:: WHAT THE EXERCISE ASKS ::
Give back every record precisely.

:: SUPPLIED INFORMATION ::

####

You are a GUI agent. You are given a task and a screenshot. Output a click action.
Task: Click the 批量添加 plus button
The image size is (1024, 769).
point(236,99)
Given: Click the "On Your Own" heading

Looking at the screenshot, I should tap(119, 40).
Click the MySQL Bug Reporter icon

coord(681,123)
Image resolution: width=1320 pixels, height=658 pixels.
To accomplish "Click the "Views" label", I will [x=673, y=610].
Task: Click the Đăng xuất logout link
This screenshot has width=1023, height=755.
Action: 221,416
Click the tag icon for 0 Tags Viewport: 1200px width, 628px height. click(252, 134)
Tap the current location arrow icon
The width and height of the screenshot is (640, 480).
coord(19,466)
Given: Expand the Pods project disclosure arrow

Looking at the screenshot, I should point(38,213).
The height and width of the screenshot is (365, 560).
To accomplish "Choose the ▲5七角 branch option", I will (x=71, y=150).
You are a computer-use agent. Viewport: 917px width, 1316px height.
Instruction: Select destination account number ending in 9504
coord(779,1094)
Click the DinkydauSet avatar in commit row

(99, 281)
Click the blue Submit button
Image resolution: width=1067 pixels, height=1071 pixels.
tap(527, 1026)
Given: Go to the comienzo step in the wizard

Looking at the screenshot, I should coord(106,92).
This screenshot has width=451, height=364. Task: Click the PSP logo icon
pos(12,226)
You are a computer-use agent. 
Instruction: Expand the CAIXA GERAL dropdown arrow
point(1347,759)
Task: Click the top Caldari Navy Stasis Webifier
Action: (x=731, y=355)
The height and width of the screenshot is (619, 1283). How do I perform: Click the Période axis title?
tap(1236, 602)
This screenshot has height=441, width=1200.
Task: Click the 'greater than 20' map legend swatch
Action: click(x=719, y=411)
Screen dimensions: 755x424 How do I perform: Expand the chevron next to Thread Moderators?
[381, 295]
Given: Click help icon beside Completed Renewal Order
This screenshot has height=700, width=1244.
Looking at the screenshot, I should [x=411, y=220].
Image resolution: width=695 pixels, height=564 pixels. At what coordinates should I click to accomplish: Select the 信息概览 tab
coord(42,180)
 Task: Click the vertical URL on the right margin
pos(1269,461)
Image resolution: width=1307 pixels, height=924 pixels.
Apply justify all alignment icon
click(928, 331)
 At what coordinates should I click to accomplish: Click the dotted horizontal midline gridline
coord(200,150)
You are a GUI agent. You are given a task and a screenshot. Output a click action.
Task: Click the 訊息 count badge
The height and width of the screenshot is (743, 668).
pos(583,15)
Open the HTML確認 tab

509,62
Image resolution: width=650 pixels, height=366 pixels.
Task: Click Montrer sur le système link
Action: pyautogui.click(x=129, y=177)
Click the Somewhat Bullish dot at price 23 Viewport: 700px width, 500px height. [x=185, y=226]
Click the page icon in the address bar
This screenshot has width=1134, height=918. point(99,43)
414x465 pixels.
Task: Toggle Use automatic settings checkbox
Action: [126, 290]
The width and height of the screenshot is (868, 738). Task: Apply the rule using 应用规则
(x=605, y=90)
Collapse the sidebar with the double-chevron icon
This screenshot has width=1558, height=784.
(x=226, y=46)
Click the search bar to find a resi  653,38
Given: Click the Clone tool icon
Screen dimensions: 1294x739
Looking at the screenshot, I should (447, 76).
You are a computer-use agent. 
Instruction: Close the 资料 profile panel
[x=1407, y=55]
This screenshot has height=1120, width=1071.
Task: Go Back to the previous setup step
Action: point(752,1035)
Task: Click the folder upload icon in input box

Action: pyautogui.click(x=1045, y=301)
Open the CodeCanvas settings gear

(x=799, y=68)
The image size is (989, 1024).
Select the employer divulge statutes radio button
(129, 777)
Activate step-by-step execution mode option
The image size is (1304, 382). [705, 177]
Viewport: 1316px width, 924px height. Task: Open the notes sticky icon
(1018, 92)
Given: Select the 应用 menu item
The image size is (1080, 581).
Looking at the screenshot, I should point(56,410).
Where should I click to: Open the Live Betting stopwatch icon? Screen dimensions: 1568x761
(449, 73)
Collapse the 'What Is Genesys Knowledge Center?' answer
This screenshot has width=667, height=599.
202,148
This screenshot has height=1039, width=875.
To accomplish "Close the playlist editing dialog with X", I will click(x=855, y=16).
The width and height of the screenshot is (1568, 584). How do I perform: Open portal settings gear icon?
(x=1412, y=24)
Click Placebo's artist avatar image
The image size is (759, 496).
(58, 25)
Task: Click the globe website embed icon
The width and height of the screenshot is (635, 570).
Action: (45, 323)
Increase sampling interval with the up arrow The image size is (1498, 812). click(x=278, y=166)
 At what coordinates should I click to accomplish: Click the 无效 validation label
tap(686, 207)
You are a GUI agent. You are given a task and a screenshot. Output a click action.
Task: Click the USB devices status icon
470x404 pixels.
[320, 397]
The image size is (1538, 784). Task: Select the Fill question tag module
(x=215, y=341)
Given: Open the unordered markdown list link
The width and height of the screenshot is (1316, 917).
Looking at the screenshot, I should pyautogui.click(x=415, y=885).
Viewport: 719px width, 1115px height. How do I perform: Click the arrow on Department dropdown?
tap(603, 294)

####

:: EXERCISE ANSWER ::
You are a GUI agent. You are given a task and a screenshot. Output a click action.
Task: Click the 批量添加 plus button
The image size is (1024, 769).
point(236,99)
Given: Click the "On Your Own" heading

Looking at the screenshot, I should tap(119, 40).
Click the MySQL Bug Reporter icon

coord(681,123)
Image resolution: width=1320 pixels, height=658 pixels.
To accomplish "Click the "Views" label", I will [x=673, y=610].
Task: Click the Đăng xuất logout link
This screenshot has width=1023, height=755.
Action: 221,416
Click the tag icon for 0 Tags Viewport: 1200px width, 628px height. click(252, 134)
Tap the current location arrow icon
The width and height of the screenshot is (640, 480).
coord(19,466)
Given: Expand the Pods project disclosure arrow

Looking at the screenshot, I should point(38,213).
The height and width of the screenshot is (365, 560).
To accomplish "Choose the ▲5七角 branch option", I will (x=71, y=150).
You are a computer-use agent. Viewport: 917px width, 1316px height.
Instruction: Select destination account number ending in 9504
coord(779,1094)
Click the DinkydauSet avatar in commit row

(99, 281)
Click the blue Submit button
Image resolution: width=1067 pixels, height=1071 pixels.
tap(527, 1026)
Given: Go to the comienzo step in the wizard

Looking at the screenshot, I should coord(106,92).
This screenshot has width=451, height=364. Task: Click the PSP logo icon
pos(12,226)
You are a computer-use agent. 
Instruction: Expand the CAIXA GERAL dropdown arrow
point(1347,759)
Task: Click the top Caldari Navy Stasis Webifier
Action: (x=731, y=355)
The height and width of the screenshot is (619, 1283). How do I perform: Click the Période axis title?
tap(1236, 602)
This screenshot has height=441, width=1200.
Task: Click the 'greater than 20' map legend swatch
Action: click(x=719, y=411)
Screen dimensions: 755x424 How do I perform: Expand the chevron next to Thread Moderators?
[381, 295]
Given: Click help icon beside Completed Renewal Order
This screenshot has height=700, width=1244.
Looking at the screenshot, I should [x=411, y=220].
Image resolution: width=695 pixels, height=564 pixels. At what coordinates should I click to accomplish: Select the 信息概览 tab
coord(42,180)
 Task: Click the vertical URL on the right margin
pos(1269,461)
Image resolution: width=1307 pixels, height=924 pixels.
Apply justify all alignment icon
click(928, 331)
 At what coordinates should I click to accomplish: Click the dotted horizontal midline gridline
coord(200,150)
You are a GUI agent. You are given a task and a screenshot. Output a click action.
Task: Click the 訊息 count badge
The height and width of the screenshot is (743, 668).
pos(583,15)
Open the HTML確認 tab

509,62
Image resolution: width=650 pixels, height=366 pixels.
Task: Click Montrer sur le système link
Action: pyautogui.click(x=129, y=177)
Click the Somewhat Bullish dot at price 23 Viewport: 700px width, 500px height. [x=185, y=226]
Click the page icon in the address bar
This screenshot has width=1134, height=918. point(99,43)
414x465 pixels.
Task: Toggle Use automatic settings checkbox
Action: [126, 290]
The width and height of the screenshot is (868, 738). Task: Apply the rule using 应用规则
(x=605, y=90)
Collapse the sidebar with the double-chevron icon
This screenshot has width=1558, height=784.
(x=226, y=46)
Click the search bar to find a resi  653,38
Given: Click the Clone tool icon
Screen dimensions: 1294x739
Looking at the screenshot, I should (447, 76).
You are a computer-use agent. 
Instruction: Close the 资料 profile panel
[x=1407, y=55]
This screenshot has height=1120, width=1071.
Task: Go Back to the previous setup step
Action: point(752,1035)
Task: Click the folder upload icon in input box

Action: pyautogui.click(x=1045, y=301)
Open the CodeCanvas settings gear

(x=799, y=68)
The image size is (989, 1024).
Select the employer divulge statutes radio button
(129, 777)
Activate step-by-step execution mode option
The image size is (1304, 382). [705, 177]
Viewport: 1316px width, 924px height. Task: Open the notes sticky icon
(1018, 92)
Given: Select the 应用 menu item
The image size is (1080, 581).
Looking at the screenshot, I should point(56,410).
Where should I click to: Open the Live Betting stopwatch icon? Screen dimensions: 1568x761
(449, 73)
Collapse the 'What Is Genesys Knowledge Center?' answer
This screenshot has width=667, height=599.
202,148
This screenshot has height=1039, width=875.
To accomplish "Close the playlist editing dialog with X", I will click(x=855, y=16).
The width and height of the screenshot is (1568, 584). How do I perform: Open portal settings gear icon?
(x=1412, y=24)
Click Placebo's artist avatar image
The image size is (759, 496).
(58, 25)
Task: Click the globe website embed icon
The width and height of the screenshot is (635, 570).
Action: (45, 323)
Increase sampling interval with the up arrow The image size is (1498, 812). click(x=278, y=166)
 At what coordinates should I click to accomplish: Click the 无效 validation label
tap(686, 207)
You are a GUI agent. You are given a task and a screenshot. Output a click action.
Task: Click the USB devices status icon
470x404 pixels.
[320, 397]
The image size is (1538, 784). Task: Select the Fill question tag module
(x=215, y=341)
Given: Open the unordered markdown list link
The width and height of the screenshot is (1316, 917).
Looking at the screenshot, I should pyautogui.click(x=415, y=885).
Viewport: 719px width, 1115px height. How do I perform: Click the arrow on Department dropdown?
tap(603, 294)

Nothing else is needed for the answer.